А  Б  В  Г  Д  Е  Ж  З  И  Й  К  Л  М  Н  О  П  Р  С  Т  У  Ф  Х  Ц  Ч  Ш  Щ  Э  Ю  Я  AZ

 


— А что будет, собачий сын?!
— Выстрелю, ей-богу, калекой останешься!
— Неужто в меня?
— В тебя, в кого же еще! Или ты, Вуядин, на лучшее рассчитываешь после того, как злодейски избил меня чубуком?
— Значит, не выйдешь?
— Нет.
— И до каких же пор?
— Ей-богу, покуда есть ружье да горы — гайдучий дом.
— Сыт ты — принесла тебе мать — вот и хорохоришься.
— Не сыт, голоден я, как волк.
— Ага!— промычал Вуядин, и ему в голову пришла счастливая мысль, что все, пожалуй, уладится без убийства, и он ушел домой.
Дома Вуядин приказал окружить со всех сторон бурьян и следить, чтобы юный мятежник не удрал. Он по собственному опыту знал, что голод штука мучительная, и запретил Радойке носить ему еду. И в самом деле, на другой день, примерно в полдень из бурьяна раздался зов:
— Эй, Радойка!
— Чего тебе, Вукадин?
— Побожись!
— Что?
— Побожись, что Вуядин снова не отколотит меня чубуком или чем другим?
— А что?
— Хочу сдаться, хочу быть, как и все.
— Выходи, ослиная голова, не тронет тебя отец!— крикнул Вуядин.
Вукадин кинул далеко вперед верного друга — пистолет и вышел. Он сдался, все было предано забвению, и перед мальчиком поставили большую миску качамака, ибо это было первое слово, которое ой произнес в своем новом положении.
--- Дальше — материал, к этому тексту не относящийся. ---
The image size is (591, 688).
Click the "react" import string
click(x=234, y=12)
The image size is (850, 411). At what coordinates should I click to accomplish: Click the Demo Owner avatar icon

Вукадин сел, облокотился и с жадностью принялся есть, к великому удовольствию матери, которая с нежностью глядела на него и наслаждалась, видя, как ребенок поправляется у нее на глазах.
— Слушай-ка,— сказал Вуядин Радойке,— здесь дело темное, злой рок. Пожалуй, ничего из него не получится. Ни то, о чем я помышлял, ни то, куда ты его определяла, и уж вовсе ни то, что когда-то ему писарь из своей капустницы нашинковал.
— Кто знает?— ответила Радойка.
— Я знаю! Гайдук из него выйдет, разбойник! Вижу свою породу! Чую я, что он не будет ни владыкой, ни министром, а разбойником — и ничем больше! От худого семени не жди доброго племени!
Может, Вуядин и преувеличивал, но упрекать его не приходится, основания вспомнить пословицу у него имелись. Разбойничал в свое время и Вуядин, его поймали, но по случаю одного из многочисленных народных празднеств амнистировали. С тех пор он угомонился и больше разбоем не промышлял, а если время от времени и падало на него подозрение и его сажали ненадолго в тюрьму, то он тешил себя тем, что тюрьма построена для мужчин, а не для баб да мокрых кур; к чести суда, его невиновность бывала доказана, и он, отсидев немного, выходил здрав и невредим.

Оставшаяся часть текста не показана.